▸ **ACTION ITEM A**
Reproduce the clubhouse dispute passage below verbatim, in full.

▸ **SOURCE DOCUMENT**
- - - - -
Answer: Regarding Count II of the complaint. Before the existing house on the lot was demoed[,] Eric Miller spent a couple of weekends removing planks of knotty pine wood, a Dutch door, a hand sink, four windows and glass door knobs from the house. We talked to Jerry McKeown about this because the wood was in good condition and we thought that it would be good to use these items in a club house * * *. At Jerry McKeown's direction, Eric Miller loaded the items onto an existing playset in the rear of the property and covered the items with a blue tarp. When we were on vacation, [McKeown] had the property demoed. When we viewed the pictures sent by Michele Hula's brother, we noticed the playset was not in any of the pictures. We immediately contacted [McKeown] to find out what happened * * * with the items we stored in the playset. [McKeown] informed us that the demo company took those items away along with the playset. He then told us that ‘I will build a better clubhouse than I demo[ed] to assure us that he would take care of this miscommunication that occurred on his watch. At the end of construction, we revisited the clubhouse issue and [McKeown's] stance changed drastically. He started to back pedal on the promise he made to us and refused to build the clubhouse. We ended up having the landscaper * * * erect a clubhouse/shed structure in our backyard at our own expense."
- - - - -
▸ **ENTRIES PROVIDED**
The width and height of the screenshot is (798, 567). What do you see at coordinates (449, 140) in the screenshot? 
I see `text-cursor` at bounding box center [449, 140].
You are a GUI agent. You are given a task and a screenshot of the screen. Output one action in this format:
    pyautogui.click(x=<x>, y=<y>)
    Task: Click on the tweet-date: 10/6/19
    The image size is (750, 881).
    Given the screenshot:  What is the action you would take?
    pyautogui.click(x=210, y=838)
- - - - -
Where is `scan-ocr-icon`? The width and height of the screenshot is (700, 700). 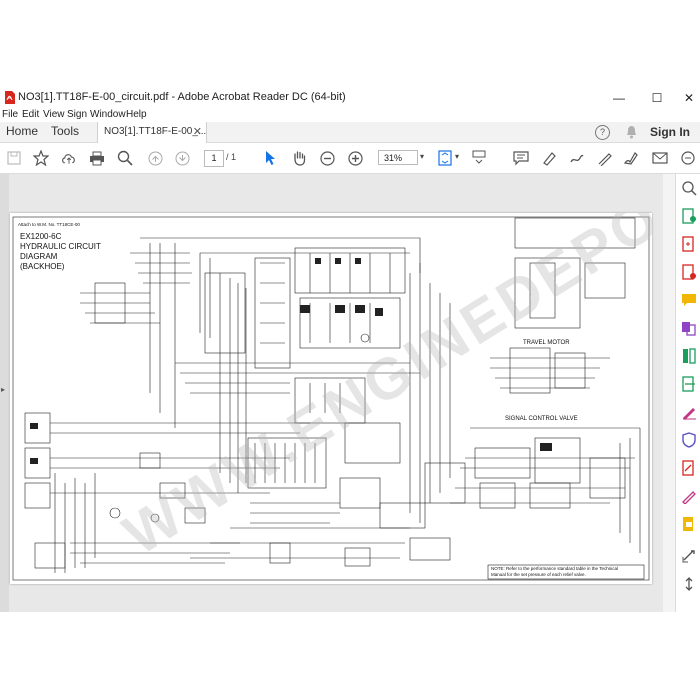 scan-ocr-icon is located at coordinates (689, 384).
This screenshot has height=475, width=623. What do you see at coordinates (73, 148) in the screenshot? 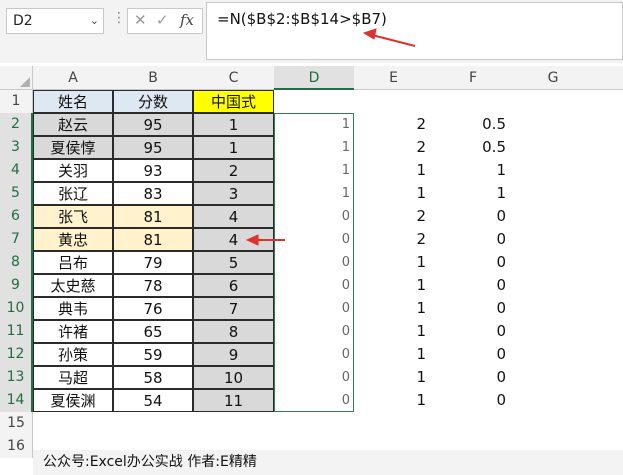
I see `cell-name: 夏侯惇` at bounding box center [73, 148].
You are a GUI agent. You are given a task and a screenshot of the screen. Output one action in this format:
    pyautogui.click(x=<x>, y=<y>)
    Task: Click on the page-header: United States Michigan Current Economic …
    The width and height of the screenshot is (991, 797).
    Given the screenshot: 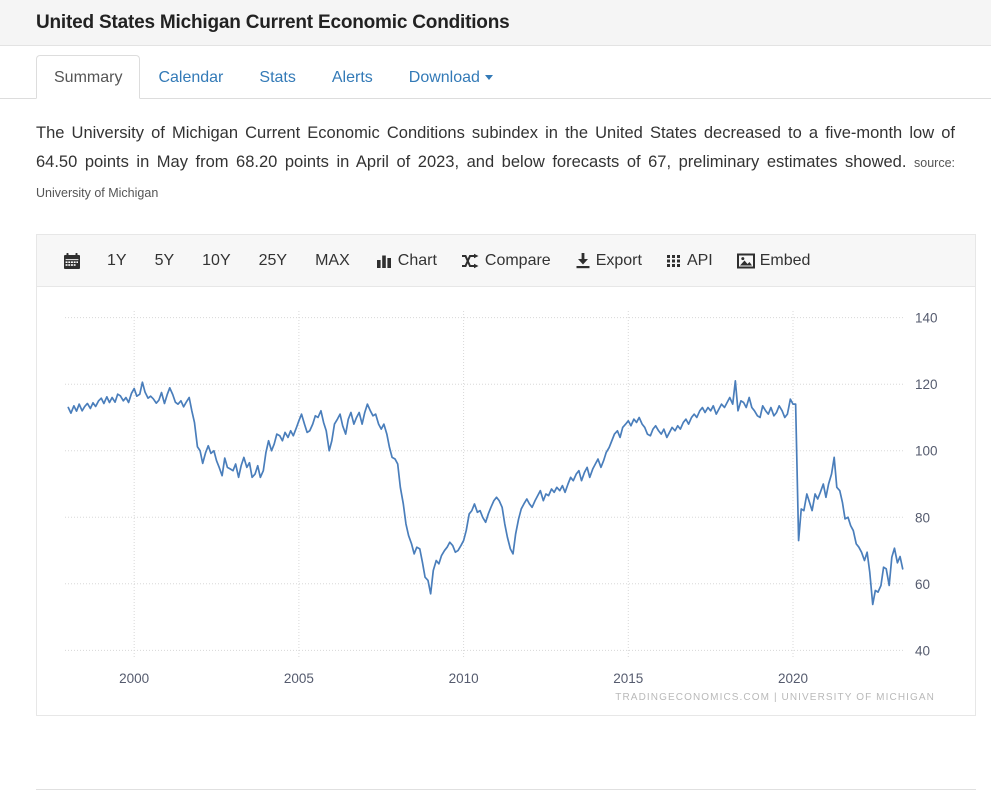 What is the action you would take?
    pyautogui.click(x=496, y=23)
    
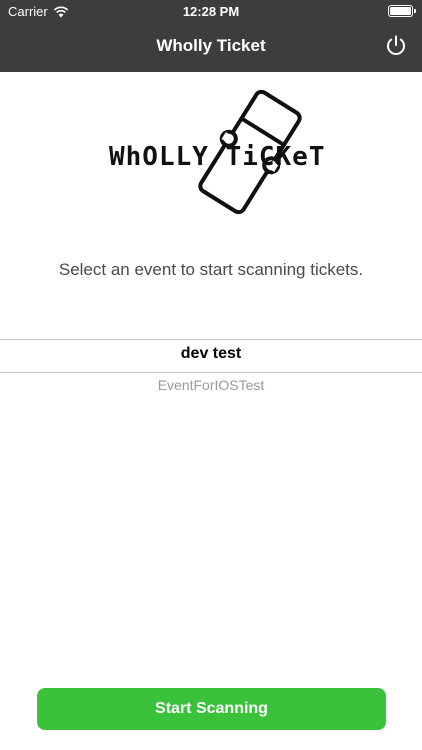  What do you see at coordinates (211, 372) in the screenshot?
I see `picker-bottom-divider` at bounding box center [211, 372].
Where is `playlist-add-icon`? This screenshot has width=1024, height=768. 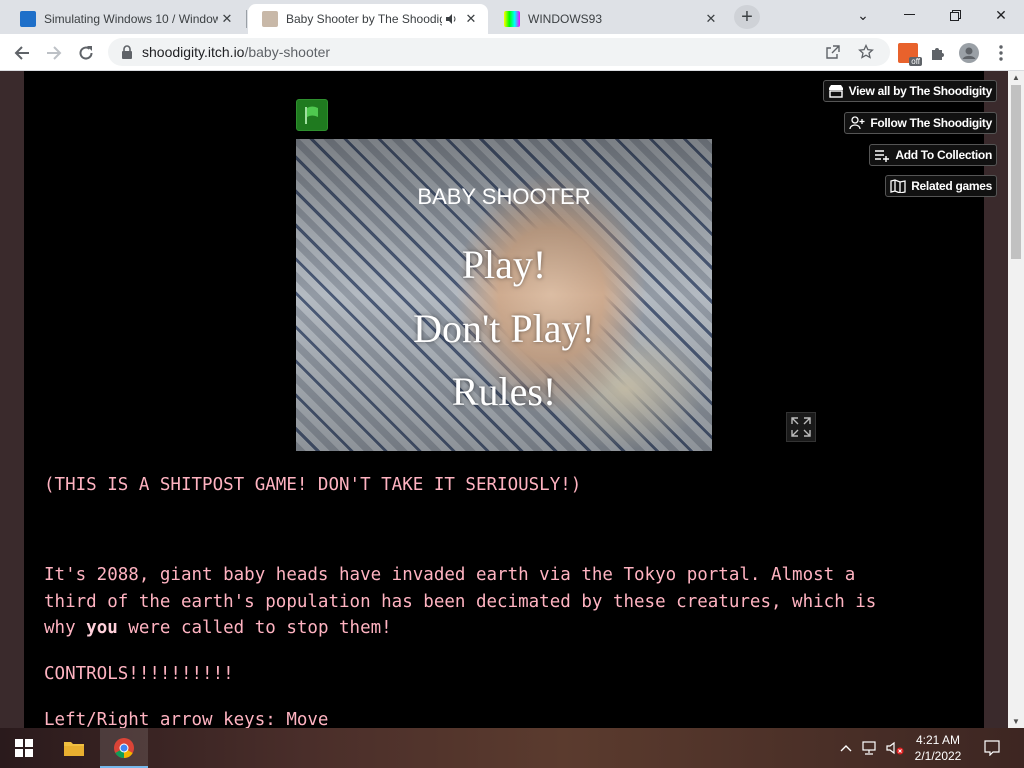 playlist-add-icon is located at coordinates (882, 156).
- - - - -
▸ **ACTION ITEM B**
Copy verbatim the entries from the line containing "The width and height of the screenshot is (798, 567)." through the line containing "pyautogui.click(x=210, y=838)", both lines included.

▸ **EXERCISE OUTPUT A**
Answer: Regarding Count II of the complaint. Before the existing house on the lot was demoed[,] Eric Miller spent a couple of weekends removing planks of knotty pine wood, a Dutch door, a hand sink, four windows and glass door knobs from the house. We talked to Jerry McKeown about this because the wood was in good condition and we thought that it would be good to use these items in a club house * * *. At Jerry McKeown's direction, Eric Miller loaded the items onto an existing playset in the rear of the property and covered the items with a blue tarp. When we were on vacation, [McKeown] had the property demoed. When we viewed the pictures sent by Michele Hula's brother, we noticed the playset was not in any of the pictures. We immediately contacted [McKeown] to find out what happened * * * with the items we stored in the playset. [McKeown] informed us that the demo company took those items away along with the playset. He then told us that ‘I will build a better clubhouse than I demo[ed] to assure us that he would take care of this miscommunication that occurred on his watch. At the end of construction, we revisited the clubhouse issue and [McKeown's] stance changed drastically. He started to back pedal on the promise he made to us and refused to build the clubhouse. We ended up having the landscaper * * * erect a clubhouse/shed structure in our backyard at our own expense."

▸ **EXERCISE OUTPUT B**
The width and height of the screenshot is (798, 567). What do you see at coordinates (449, 140) in the screenshot? 
I see `text-cursor` at bounding box center [449, 140].
You are a GUI agent. You are given a task and a screenshot of the screen. Output one action in this format:
    pyautogui.click(x=<x>, y=<y>)
    Task: Click on the tweet-date: 10/6/19
    The image size is (750, 881).
    Given the screenshot:  What is the action you would take?
    pyautogui.click(x=210, y=838)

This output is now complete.